According to a recent filing in bankruptcy court, the Florida Office of Financial Regulation has indicated that it still has the authority to take action against Bittrex, a United States-based cryptocurrency exchange that filed for Chapter 11 bankruptcy protection in May.
In the filing submitted on July 5 to the U.S. Bankruptcy Court for the District of Delaware, Brandon Greenberg, the assistant general counsel of the Florida Office of Financial Regulation (OFR), stated that the regulator had received information regarding Bittrex’s alleged non-compliance with Florida law. Greenberg mentioned that the OFR retains the “administrative discretion” to either press charges or refrain from doing so against Bittrex.

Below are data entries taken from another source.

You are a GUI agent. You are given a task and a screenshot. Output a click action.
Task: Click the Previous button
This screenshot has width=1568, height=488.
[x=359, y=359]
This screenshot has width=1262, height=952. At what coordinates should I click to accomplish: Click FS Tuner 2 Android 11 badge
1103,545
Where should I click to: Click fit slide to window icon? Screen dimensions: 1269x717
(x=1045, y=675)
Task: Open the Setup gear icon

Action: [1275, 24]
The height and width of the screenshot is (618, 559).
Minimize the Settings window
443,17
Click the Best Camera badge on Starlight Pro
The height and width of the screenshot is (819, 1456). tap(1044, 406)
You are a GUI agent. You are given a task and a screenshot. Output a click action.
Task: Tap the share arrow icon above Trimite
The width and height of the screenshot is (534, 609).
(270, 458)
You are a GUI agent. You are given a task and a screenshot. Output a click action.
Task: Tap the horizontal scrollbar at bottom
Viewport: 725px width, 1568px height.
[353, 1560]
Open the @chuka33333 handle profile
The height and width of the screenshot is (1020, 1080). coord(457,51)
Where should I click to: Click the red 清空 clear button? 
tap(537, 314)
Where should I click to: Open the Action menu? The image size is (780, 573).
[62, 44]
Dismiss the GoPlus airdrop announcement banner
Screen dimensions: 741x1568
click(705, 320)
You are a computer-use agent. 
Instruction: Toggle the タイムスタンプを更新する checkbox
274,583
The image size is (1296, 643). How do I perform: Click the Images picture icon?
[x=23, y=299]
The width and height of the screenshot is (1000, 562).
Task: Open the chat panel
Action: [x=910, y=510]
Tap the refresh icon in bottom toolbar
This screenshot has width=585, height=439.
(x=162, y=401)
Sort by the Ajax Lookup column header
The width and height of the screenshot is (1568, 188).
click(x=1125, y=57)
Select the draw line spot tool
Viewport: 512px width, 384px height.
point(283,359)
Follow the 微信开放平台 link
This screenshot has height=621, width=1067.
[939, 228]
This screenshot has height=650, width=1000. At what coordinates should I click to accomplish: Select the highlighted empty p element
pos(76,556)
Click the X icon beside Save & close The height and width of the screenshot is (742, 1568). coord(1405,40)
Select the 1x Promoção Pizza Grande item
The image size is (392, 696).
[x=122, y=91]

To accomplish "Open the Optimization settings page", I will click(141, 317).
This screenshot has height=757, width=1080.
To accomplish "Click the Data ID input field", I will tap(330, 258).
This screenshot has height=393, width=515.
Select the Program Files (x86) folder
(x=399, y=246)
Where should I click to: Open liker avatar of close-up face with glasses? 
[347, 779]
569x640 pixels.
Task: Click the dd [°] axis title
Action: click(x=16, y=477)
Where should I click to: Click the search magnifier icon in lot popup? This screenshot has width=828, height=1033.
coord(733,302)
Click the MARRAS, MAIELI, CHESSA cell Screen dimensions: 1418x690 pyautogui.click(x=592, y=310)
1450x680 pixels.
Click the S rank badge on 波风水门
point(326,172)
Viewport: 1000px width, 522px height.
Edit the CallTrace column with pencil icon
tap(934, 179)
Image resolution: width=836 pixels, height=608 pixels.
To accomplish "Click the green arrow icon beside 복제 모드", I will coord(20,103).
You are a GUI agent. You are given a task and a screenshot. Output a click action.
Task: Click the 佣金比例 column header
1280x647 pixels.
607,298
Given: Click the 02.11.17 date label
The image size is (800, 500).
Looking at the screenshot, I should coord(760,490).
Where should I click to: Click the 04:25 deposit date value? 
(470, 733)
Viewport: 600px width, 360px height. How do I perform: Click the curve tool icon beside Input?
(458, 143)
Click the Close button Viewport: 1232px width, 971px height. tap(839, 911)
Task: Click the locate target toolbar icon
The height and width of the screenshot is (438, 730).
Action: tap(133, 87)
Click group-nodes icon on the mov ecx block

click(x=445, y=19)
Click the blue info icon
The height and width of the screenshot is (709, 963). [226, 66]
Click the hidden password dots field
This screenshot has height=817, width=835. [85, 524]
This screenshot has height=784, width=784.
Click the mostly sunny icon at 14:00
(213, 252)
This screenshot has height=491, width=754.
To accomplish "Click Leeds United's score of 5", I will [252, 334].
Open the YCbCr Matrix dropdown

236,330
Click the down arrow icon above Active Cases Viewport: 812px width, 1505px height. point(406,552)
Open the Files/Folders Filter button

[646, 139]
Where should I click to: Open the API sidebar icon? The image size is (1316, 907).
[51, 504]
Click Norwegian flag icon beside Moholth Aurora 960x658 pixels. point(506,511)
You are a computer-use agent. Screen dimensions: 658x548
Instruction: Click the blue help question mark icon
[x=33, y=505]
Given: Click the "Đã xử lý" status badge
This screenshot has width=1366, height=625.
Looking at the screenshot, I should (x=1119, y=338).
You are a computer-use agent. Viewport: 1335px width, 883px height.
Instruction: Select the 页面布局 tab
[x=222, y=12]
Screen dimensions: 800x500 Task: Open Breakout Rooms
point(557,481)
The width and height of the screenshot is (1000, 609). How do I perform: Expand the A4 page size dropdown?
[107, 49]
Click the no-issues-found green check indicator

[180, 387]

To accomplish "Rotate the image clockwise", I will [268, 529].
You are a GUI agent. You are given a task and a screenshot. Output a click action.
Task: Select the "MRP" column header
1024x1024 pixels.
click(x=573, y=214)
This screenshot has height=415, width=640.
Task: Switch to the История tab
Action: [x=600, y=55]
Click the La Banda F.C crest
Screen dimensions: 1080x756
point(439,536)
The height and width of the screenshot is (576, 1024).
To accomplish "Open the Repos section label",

Earlier, on April 17, the U.S. Securities and Exchange Commission (SEC) had filed a complaint against Bittrex, and the exchange subsequently surrendered its Florida money transmitter license on April 30. Bittrex then filed for bankruptcy on May 8. The OFR previously stated that the surrender of Bittrex’s license would not impact its prosecution of the complaint, which included allegations such as failure to segregate customer assets from operational funds and failure to maintain a surety bond. One additional complaint mentioned in the court filing was redacted.
Bittrex had announced its decision to wind down its U.S. operations by April due to ongoing regulatory uncertainty in the country, leading to the SEC enforcement action, the bankruptcy filing, and the potential lawsuit in Florida. However, on June 15, the exchange informed certain users that they could access their accounts and withdraw funds until August 31.
It’s worth noting that Bittrex Global, the global counterpart of Bittrex, has faced fewer repercussions from the regulatory and financial challenges confronted by its U.S. counterpart. Bittrex Global operates under regulation in Liechtenstein and Bermuda.